Uncle Pike’s plane was late and I was getting sweaty hair from the stupid Santa hat Mum had made me wear. The scarlet kidnap-proof jacket wasn’t helping either. Mum thought the hat was hilarious and so far, thank God, no one from school was here at the Dunedin airport although it was massive, way bigger than the new supermarket at Riverstone, and that was huge.

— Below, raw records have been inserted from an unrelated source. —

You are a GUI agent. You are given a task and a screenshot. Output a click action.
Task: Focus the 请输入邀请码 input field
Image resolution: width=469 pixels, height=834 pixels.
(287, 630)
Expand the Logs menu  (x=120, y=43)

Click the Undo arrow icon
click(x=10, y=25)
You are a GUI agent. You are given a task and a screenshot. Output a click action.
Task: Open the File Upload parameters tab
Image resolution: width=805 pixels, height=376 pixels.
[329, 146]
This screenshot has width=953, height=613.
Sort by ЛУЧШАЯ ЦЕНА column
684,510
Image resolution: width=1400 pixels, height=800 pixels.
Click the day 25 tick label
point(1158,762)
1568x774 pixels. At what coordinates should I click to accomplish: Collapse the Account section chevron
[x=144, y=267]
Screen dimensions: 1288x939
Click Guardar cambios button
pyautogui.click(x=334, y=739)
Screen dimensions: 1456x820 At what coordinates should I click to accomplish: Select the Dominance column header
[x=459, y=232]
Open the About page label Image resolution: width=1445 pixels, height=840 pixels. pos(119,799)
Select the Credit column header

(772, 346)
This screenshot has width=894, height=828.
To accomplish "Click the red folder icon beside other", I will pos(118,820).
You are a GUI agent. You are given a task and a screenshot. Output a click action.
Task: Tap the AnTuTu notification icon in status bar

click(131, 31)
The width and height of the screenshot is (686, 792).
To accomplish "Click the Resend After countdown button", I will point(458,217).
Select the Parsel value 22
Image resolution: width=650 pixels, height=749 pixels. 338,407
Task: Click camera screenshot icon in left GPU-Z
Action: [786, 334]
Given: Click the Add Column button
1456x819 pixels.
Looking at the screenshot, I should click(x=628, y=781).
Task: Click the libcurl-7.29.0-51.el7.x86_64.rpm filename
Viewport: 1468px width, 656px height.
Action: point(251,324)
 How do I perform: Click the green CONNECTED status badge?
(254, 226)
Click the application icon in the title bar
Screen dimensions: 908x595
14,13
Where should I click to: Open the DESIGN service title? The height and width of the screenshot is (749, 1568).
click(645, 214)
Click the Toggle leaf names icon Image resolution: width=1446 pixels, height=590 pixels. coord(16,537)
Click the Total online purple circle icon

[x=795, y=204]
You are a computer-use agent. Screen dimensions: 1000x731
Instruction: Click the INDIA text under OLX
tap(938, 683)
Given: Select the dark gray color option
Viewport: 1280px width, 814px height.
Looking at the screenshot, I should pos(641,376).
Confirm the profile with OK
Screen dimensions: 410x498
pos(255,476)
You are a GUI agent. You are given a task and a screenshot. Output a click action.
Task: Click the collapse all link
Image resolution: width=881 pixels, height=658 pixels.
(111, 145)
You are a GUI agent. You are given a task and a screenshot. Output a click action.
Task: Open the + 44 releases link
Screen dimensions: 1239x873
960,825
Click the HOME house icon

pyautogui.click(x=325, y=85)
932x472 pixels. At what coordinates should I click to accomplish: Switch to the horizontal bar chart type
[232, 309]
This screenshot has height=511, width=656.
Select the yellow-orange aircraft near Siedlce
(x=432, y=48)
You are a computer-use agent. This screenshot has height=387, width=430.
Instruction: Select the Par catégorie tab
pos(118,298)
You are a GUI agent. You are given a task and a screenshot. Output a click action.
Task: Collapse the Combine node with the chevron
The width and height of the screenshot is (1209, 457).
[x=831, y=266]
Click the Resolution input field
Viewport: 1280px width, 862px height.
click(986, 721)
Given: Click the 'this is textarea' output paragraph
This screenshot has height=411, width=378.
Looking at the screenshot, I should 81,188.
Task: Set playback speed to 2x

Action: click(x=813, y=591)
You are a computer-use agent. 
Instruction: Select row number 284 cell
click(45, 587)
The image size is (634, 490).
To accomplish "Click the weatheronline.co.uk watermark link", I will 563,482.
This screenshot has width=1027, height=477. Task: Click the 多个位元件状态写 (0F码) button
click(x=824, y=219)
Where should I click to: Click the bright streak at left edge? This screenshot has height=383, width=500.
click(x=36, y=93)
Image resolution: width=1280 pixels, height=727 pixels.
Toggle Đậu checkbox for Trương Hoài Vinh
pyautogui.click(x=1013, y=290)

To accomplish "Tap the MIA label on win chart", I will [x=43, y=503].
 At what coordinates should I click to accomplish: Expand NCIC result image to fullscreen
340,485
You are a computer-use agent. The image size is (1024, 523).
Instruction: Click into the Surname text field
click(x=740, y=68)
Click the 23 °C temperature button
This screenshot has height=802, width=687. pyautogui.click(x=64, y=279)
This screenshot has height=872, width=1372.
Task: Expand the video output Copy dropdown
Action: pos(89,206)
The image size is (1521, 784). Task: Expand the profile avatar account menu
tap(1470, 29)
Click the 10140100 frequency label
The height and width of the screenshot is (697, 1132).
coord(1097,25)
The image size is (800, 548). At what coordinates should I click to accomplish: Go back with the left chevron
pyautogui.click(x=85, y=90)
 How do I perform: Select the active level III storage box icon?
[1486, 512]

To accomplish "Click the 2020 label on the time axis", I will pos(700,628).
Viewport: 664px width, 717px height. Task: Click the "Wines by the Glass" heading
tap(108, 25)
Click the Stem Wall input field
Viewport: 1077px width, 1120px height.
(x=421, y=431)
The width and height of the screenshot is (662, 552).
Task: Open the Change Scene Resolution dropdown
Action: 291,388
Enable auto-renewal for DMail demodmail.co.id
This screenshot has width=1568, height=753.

My phone buzzed and I flipped it open. It was a text from Todd, he had sent me a pair of boobs. I checked to see if anyone beside me had seen and then texted back ‘ur a dickhead’ and snapped it shut. Mum wouldn’t let me have a smart phone in case I got groomed, whatever that was, but I really wanted one for Christmas.
It rang and this time it was Mum.
‘Fuck you!’ she said. I could hear cars horns blasting in the background. ‘Sorry honey not you, the taxi behind me. Is he here yet?’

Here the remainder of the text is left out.